◆ YOUR ASSIGNMENT
If a line of the data below contains the string "will", copy it into your answer.

◆ DATA UNDER STUDY
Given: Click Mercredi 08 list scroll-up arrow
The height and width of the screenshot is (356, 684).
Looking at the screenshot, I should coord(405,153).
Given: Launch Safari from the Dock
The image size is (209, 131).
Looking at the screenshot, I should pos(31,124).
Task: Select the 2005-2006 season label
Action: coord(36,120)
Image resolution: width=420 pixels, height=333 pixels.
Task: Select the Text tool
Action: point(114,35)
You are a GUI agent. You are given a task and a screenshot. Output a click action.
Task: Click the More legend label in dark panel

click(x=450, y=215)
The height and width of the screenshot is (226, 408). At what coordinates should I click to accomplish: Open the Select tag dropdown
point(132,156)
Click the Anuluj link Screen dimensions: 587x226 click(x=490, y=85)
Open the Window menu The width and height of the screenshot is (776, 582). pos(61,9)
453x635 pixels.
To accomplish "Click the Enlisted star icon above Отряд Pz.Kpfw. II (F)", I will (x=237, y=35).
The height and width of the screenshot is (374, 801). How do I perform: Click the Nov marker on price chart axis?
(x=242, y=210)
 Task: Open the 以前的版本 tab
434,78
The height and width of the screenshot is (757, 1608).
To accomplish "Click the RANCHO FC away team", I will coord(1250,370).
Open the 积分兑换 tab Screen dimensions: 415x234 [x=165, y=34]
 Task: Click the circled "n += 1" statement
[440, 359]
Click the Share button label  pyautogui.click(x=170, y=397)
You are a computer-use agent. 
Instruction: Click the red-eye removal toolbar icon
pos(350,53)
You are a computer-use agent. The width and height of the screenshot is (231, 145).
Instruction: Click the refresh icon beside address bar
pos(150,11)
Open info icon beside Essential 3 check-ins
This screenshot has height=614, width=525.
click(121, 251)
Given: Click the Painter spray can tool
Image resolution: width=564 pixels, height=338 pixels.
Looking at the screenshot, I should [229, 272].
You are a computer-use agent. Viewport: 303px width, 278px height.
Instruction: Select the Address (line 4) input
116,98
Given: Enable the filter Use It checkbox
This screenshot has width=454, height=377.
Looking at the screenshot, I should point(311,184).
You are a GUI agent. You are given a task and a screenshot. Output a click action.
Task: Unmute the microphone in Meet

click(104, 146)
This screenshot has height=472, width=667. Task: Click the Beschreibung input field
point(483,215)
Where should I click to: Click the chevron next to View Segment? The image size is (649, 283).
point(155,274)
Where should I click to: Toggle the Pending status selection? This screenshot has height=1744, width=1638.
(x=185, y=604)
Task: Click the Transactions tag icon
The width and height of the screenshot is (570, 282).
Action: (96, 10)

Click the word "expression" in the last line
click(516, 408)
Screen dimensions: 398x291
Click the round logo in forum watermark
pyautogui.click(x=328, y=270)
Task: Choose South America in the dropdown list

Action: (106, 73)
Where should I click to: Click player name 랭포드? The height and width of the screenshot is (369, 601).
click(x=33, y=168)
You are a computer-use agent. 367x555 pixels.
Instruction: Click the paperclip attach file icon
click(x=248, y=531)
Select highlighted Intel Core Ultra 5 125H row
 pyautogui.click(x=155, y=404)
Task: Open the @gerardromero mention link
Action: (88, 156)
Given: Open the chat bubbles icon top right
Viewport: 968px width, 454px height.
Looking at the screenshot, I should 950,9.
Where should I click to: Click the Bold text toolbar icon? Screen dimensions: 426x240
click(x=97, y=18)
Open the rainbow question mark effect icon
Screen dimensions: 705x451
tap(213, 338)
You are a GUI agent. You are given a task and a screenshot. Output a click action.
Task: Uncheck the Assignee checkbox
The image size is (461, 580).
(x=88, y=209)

◆ REPLY
To accomplish "Click the Enlisted star icon above Отряд Pz.Kpfw. II (F)", I will (x=237, y=35).
To accomplish "Click the RANCHO FC away team", I will coord(1250,370).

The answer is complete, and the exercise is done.